Hannah made the transition amazingly well, and in fact within a week of moving to the other house, she seemed clearly to prefer it to living at home. At first the caretakers came to the house one at a time, but over the next couple of years, as Hannah grew more and more dangerous, it was decided that they needed to work in pairs. Sometimes, especially toward the end, there were three or even four caretakers at the house at once: one woman’s job was just to come in each night at 5:00, cook the evening meal, and give Hannah her nightly shower. Another woman—a specialist in an autistic therapy similar to Applied Behavior Analysis—drove from Helena to Butte every weekend to teach that training method to Hannah’s everyday caretakers.
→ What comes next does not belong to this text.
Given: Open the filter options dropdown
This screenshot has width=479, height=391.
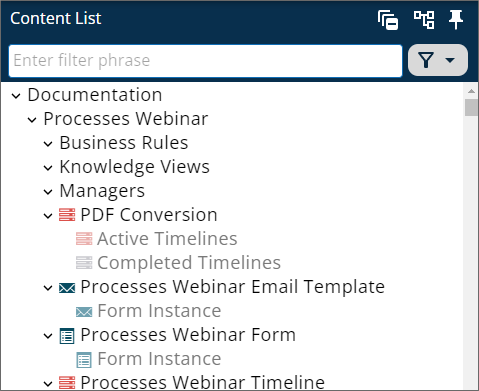Looking at the screenshot, I should pos(438,60).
A video-recorder was installed in the kitchen of the second house, so that Hannah’s therapeutic progress could be monitored and the training methods adjusted.

Meanwhile, around the time she turned sixteen, Family Outreach started applying, on our behalf, for a residential group home placement for Hannah. Ironically, though, the very thing that made such placement so urgent—Hannah’s rages—was also the reason she was continually turned down. (After a while, every time a group-home position opened up, we faced an impossible dilemma: if we emphasized how hard Hannah was to handle, she was rejected as inappropriate, but if we played down her violent behavior, then the state saw no urgency in our situation, no reason why a sixteen-year-old girl shouldn’t wait a couple more years before placement.) Still, we kept hoping and applying, because we’d been told that the unprecedentedly high amount of state funding we were receiving to maintain what was essentially Hannah’s one-person group-home set-up might suddenly be withdrawn once she turned eighteen.

If Hannah had lived, she’d be twenty-three years old by now, and I don’t know—I can’t even guess—where and how and with whom she’d be living. But life goes whichever way it wants to, so instead Hannah died, a week beyond her seventeenth birthday, of an epileptic seizure in her sleep. Some people—good people, friends and family, many of whom have shown a notable capacity for making sense on other occasions—have declared her death a “blessing.” I marvel not only at the certainty of such people, but at the sweet relief they seem to find in being so certain. Meanwhile, some six years after Hannah’s death, I myself still don’t know what to think, and I don’t suppose I ever will.